OBJECTIVE:
Render every line of the items below as a numbered list, skipping blank lines and leaving out the pictures.

EXCERPTED DATA:
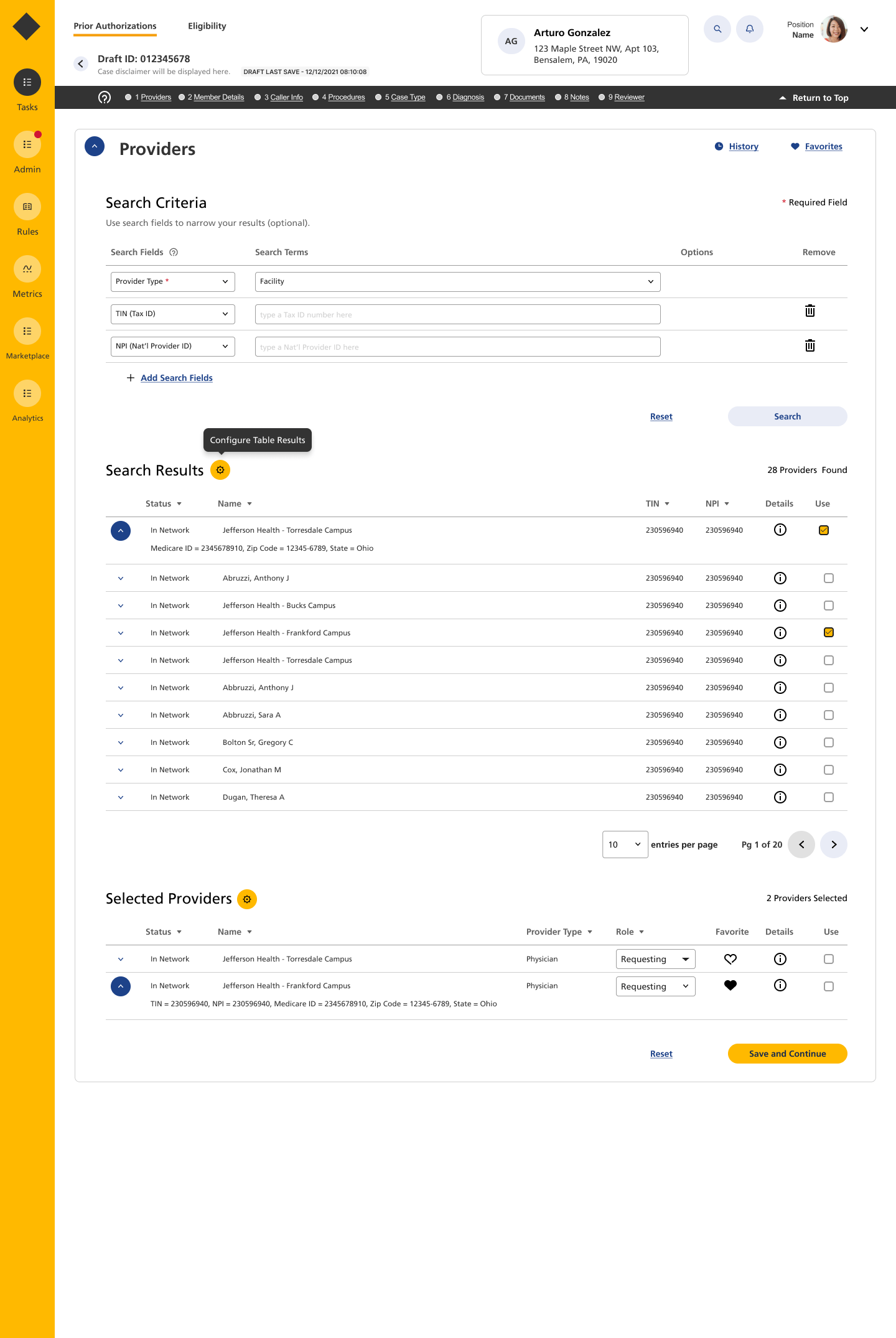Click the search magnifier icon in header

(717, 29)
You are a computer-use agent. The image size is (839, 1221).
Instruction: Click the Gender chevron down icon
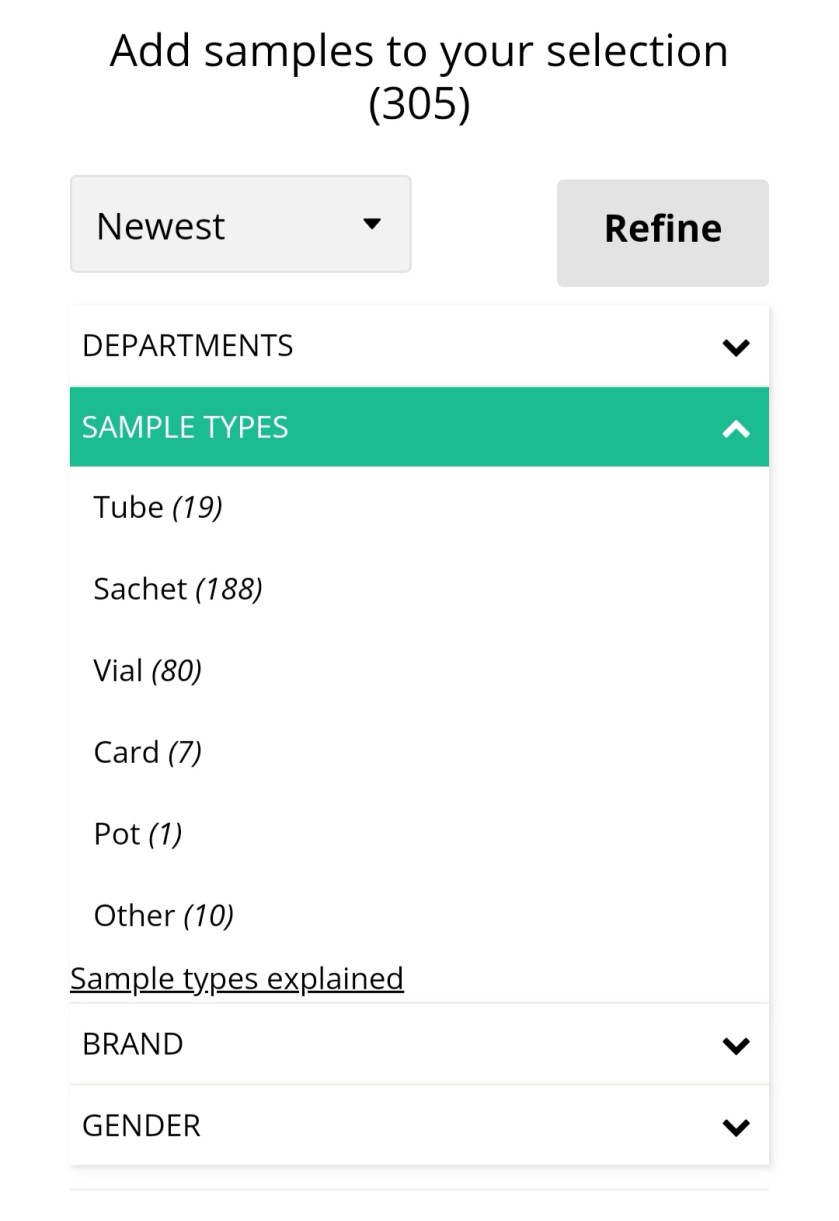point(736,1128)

WRITTEN RESPONSE:
1. Click the search magnifier icon in header
2. (717, 29)
3. You are a computer-use agent. The image size is (839, 1221).
4. Instruction: Click the Gender chevron down icon
5. point(736,1128)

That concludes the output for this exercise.